This morning I was on the 88 bus heading south down Whitehall. Despite the braying of a Westminster policy wonk sitting behind me, I loved seeing the wonderful buildings (my favourites are Georgian, of course). Here are some views of the area made in earlier (though not necessarily more tranquil) times.
This is one of 3 posts.
We’ll start with this 18th-century view looking south, with Banqueting House on the left and the Tudor Holbein Gate ahead.[ref]Holbein Gate (also known as the King’s Gate or the Cockpit Gate) was built by Henry VIII and survived until its demolition in 1759.[/ref]
Here is Holbein Gate, this time, depicted from the south looking north, in a print by Thomas Sandby,[ref]Brother of Paul Sandby.[/ref] which the Yale Center for British Art dates as 1760 but is possibly earlier. The Gate was demolished in 1759. [ref]Brother of Paul Sandby.[/ref]
Still looking north, perhaps from about the spot where Holbein Gate once stood, here is William Marlow’s 1775 view. In the distance is King’s Mews,[ref]This was an area where the royal hawks were once kept; the mews were rebuilt as stables in the 16th century, but these were moved to Buckingham Palace by George IV. The construction of Trafalgar Square finished in 1844.[/ref] where Trafalgar Square is now. Banqueting House is on the right and you can see Horse Guards (built 1750-1753) on the left – note the sentry boxes. The spire of St Martin in the Fields rises above the buildings.
This print, showing a detailed view of Horse Guards, by Thomas Malton the Younger, probably from the late 18th century or early 19th, is my favourite. Note the genteel lady on the left conversing with or giving alms to the beggar woman.
A print from 1810 from The Beauties of England offers a roughly similar aspect to the William Marlow.
Banqueting House has not changed a great deal since it was completed in 1622. Inigo Jones’s building replaced an earlier one, which was destroyed when workmen decided to burn rubbish inside. Here is a relatively recent view.

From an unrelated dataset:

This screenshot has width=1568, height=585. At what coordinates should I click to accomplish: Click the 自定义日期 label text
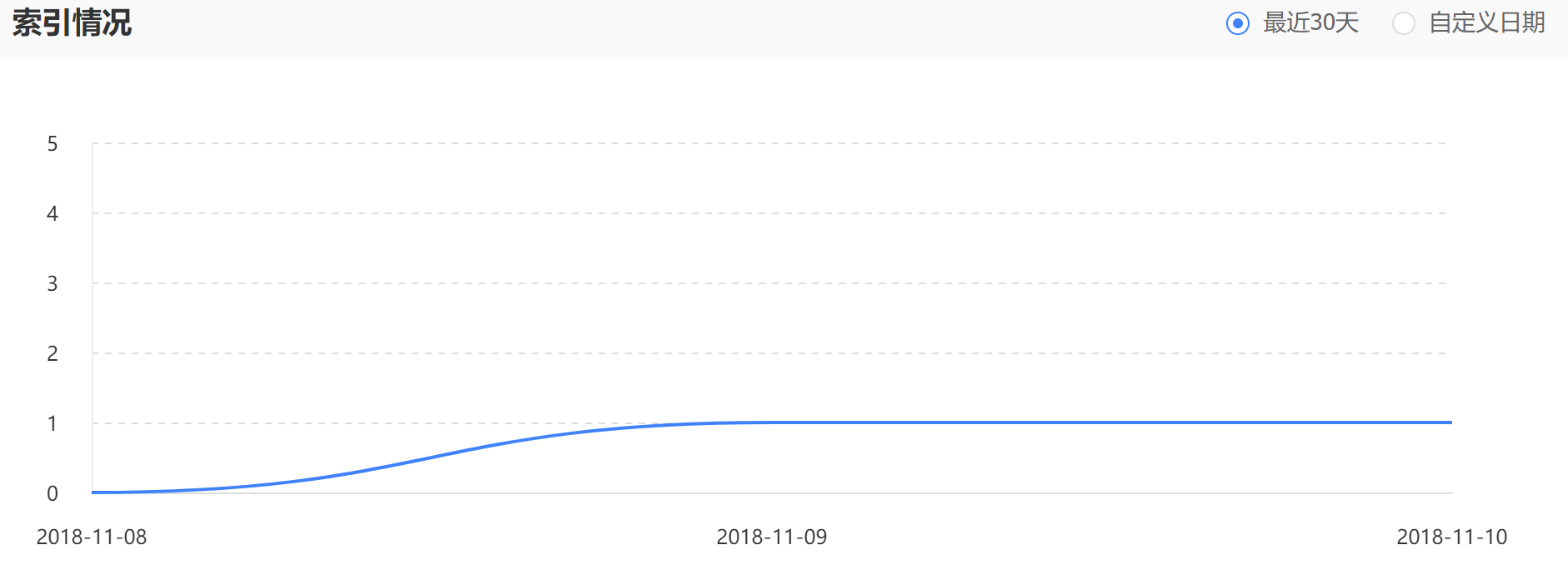coord(1487,22)
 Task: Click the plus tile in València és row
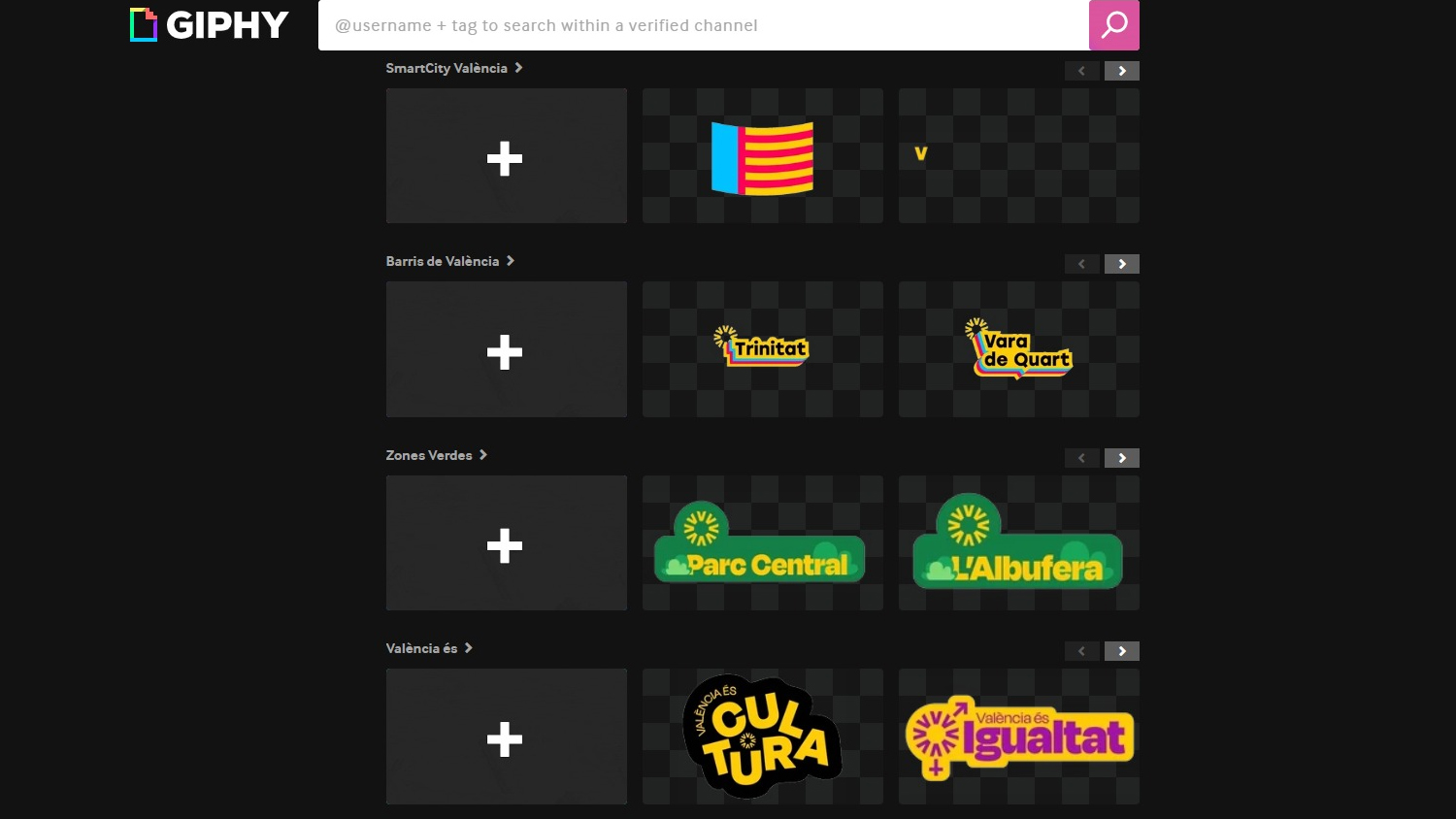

Melbourne House, on the right as you look south, is now called Dover House and accommodates the Scotland Office. Originally designed as a private residence, it was occupied by, among others, the 1st Duke of Montagu, Prince Frederick, Duke of York, and Lady Caroline Lamb.[ref]Lady Caroline Lamb was obsessed with Lord Byron during her marriage to William Lamb, who later became Lord Melbourne[/ref] Note the smoking chimneys.
An up-to-date view (no smoking chimneys).